* [Passage to read]:
--- start ---
This story-within-an-autobiography is written entirely from the point of view of an IRA man going about the business of the cold-blooded killing of a soldier. (It is striking in itself that the IRA campaign on the streets of Belfast is not represented by bombs tearing civilians apart in restaurants, by children blown up on their way into the Falls Road baths or by "informers" having nail-studded clubs aimed at their flesh.) In its distanced, almost rapturous, style, the act itself is reduced to an abstract syllogism: "They should not be here, he reminded himself. It was his country, not theirs. They didn't belong. They were the enemy. They gave him no choice except to fight. And in fighting it was necessary to kill." End of story, end of soldier.

This is, though, only the most extreme example of a clash of styles that makes the book so odd. On the one hand, there are lyrical, often skilfully written, descriptions of the mundane - catching rats, getting married, singing songs in Long Kesh in which Gerry Adams seems to be trying to forget that he is a politician and to indulge in the pointless pleasure of putting one word after another. On the other, there is the insistent tug of polemic, dragging the prose down into the murk of tedium.
--- end ---
* [Data rows]:
--- start ---
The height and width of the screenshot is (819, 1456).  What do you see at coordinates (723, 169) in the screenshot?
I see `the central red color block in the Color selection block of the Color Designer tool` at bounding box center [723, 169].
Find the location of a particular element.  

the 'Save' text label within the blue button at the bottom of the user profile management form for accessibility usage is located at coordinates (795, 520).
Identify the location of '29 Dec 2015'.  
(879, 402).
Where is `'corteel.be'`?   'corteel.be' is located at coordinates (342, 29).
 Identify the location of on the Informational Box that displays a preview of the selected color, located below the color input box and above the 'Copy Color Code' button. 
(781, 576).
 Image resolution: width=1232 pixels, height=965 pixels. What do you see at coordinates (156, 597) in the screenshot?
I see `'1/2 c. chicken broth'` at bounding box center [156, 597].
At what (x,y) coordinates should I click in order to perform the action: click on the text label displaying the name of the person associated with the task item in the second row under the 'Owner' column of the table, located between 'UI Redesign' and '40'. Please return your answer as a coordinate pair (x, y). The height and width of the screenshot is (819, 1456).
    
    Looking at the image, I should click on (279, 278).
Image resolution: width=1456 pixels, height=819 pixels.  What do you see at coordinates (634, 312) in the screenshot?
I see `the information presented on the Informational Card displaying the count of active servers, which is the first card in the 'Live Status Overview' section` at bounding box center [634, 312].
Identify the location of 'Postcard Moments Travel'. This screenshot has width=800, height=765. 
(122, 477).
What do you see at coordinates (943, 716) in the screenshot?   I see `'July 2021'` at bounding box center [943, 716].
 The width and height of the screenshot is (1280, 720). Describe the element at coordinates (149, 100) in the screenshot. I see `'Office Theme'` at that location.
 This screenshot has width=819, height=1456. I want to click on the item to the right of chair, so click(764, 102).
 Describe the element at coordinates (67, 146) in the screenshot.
--- end ---
* [Task to carry out]: Output, word for word, the stretch of the book review passage from "This story-within-an-autobiography is" through "end of soldier.".

* [Exercise response]:
This story-within-an-autobiography is written entirely from the point of view of an IRA man going about the business of the cold-blooded killing of a soldier. (It is striking in itself that the IRA campaign on the streets of Belfast is not represented by bombs tearing civilians apart in restaurants, by children blown up on their way into the Falls Road baths or by "informers" having nail-studded clubs aimed at their flesh.) In its distanced, almost rapturous, style, the act itself is reduced to an abstract syllogism: "They should not be here, he reminded himself. It was his country, not theirs. They didn't belong. They were the enemy. They gave him no choice except to fight. And in fighting it was necessary to kill." End of story, end of soldier.